What this task involves:
Copy out every line of the entries below, word for word and in the same order.

• • • • •

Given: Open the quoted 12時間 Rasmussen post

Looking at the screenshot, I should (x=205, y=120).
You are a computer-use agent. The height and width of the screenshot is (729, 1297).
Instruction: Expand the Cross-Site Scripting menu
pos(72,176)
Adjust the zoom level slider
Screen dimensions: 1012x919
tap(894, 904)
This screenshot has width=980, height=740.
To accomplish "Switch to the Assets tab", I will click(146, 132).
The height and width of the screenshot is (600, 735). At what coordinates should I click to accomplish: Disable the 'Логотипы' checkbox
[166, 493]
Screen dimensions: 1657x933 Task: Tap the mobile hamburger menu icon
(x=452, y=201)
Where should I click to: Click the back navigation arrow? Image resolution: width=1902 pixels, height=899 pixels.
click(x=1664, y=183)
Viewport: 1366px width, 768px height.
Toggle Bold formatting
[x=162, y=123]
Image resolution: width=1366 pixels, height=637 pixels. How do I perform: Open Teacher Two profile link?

• • • • •

Worked solution:
Given: Open the quoted 12時間 Rasmussen post

Looking at the screenshot, I should (x=205, y=120).
You are a computer-use agent. The height and width of the screenshot is (729, 1297).
Instruction: Expand the Cross-Site Scripting menu
pos(72,176)
Adjust the zoom level slider
Screen dimensions: 1012x919
tap(894, 904)
This screenshot has width=980, height=740.
To accomplish "Switch to the Assets tab", I will click(146, 132).
The height and width of the screenshot is (600, 735). At what coordinates should I click to accomplish: Disable the 'Логотипы' checkbox
[166, 493]
Screen dimensions: 1657x933 Task: Tap the mobile hamburger menu icon
(x=452, y=201)
Where should I click to: Click the back navigation arrow? Image resolution: width=1902 pixels, height=899 pixels.
click(x=1664, y=183)
Viewport: 1366px width, 768px height.
Toggle Bold formatting
[x=162, y=123]
Image resolution: width=1366 pixels, height=637 pixels. How do I perform: Open Teacher Two profile link?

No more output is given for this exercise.